Home / Life Insurance / Climate change may raise the cost of life insurance: actuaries
30 September 2019
Increased deaths and lower investment returns from climate change impacts could significantly increase the cost of life insurance, a new Actuaries Institute report warns.
It says lapse rates could increase as consumers are forced to drop their life cover because of financial constraints following natural disasters. TAL has already decided to waive two months of life premiums for customers affected by the bushfires in Queensland and New South Wales.
Adverse claims experience, lower macro-economic growth leading to lower investment returns, and lower sales of new business could also be affected, the report says.
Life insurers should extend their focus on customer health to increasing awareness of the risks posed by extreme heat.
For annuity providers, the impact of climate change needs to be considered alongside the impact it may have on investment returns.
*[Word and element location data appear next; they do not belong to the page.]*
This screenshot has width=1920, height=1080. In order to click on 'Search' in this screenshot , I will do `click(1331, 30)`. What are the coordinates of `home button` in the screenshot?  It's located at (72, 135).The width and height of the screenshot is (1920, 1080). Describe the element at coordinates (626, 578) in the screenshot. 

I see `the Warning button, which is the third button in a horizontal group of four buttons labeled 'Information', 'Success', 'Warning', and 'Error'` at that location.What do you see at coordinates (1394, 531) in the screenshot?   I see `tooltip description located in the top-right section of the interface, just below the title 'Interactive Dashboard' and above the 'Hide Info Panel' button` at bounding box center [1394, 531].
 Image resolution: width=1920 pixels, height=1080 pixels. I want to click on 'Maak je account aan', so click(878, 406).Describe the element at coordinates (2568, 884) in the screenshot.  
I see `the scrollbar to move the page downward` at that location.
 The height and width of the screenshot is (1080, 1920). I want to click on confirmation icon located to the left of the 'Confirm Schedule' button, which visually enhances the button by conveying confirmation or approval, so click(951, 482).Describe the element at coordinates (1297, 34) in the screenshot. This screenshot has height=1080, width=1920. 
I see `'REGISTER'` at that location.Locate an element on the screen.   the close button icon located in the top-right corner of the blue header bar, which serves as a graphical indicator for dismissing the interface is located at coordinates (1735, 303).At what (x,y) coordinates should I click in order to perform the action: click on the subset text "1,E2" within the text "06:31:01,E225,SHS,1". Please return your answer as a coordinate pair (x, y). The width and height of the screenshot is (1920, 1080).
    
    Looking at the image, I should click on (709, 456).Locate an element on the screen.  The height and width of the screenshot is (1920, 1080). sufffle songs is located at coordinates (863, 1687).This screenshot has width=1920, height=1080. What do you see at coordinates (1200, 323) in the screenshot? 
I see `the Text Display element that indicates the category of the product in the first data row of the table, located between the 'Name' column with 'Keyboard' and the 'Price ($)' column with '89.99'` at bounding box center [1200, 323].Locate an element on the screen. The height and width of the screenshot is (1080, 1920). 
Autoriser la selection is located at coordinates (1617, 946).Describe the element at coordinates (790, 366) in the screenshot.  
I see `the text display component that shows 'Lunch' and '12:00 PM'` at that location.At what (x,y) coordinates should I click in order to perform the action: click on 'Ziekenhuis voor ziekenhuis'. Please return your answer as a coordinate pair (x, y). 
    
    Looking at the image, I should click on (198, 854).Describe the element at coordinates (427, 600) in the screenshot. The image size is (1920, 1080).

It could have negative long-term implications for investors who aren’t fully diversified.
The actuaries say average investment returns under a 2-degree warming scenario are negative across all sectors from now until 2050. This would have a significant impact on retirement incomes, and incomes would also be affected through natural disasters and job losses in affected industries. Under-insurance will also lead to an erosion of savings or super contributions.
Life insurers tend to have significant morbidity and mortality risk on their books, but data on how TPD, income protection, and trauma insurance could be affected by climate change is virtually non-existent, the report says. Therefore morbidity could not be measured.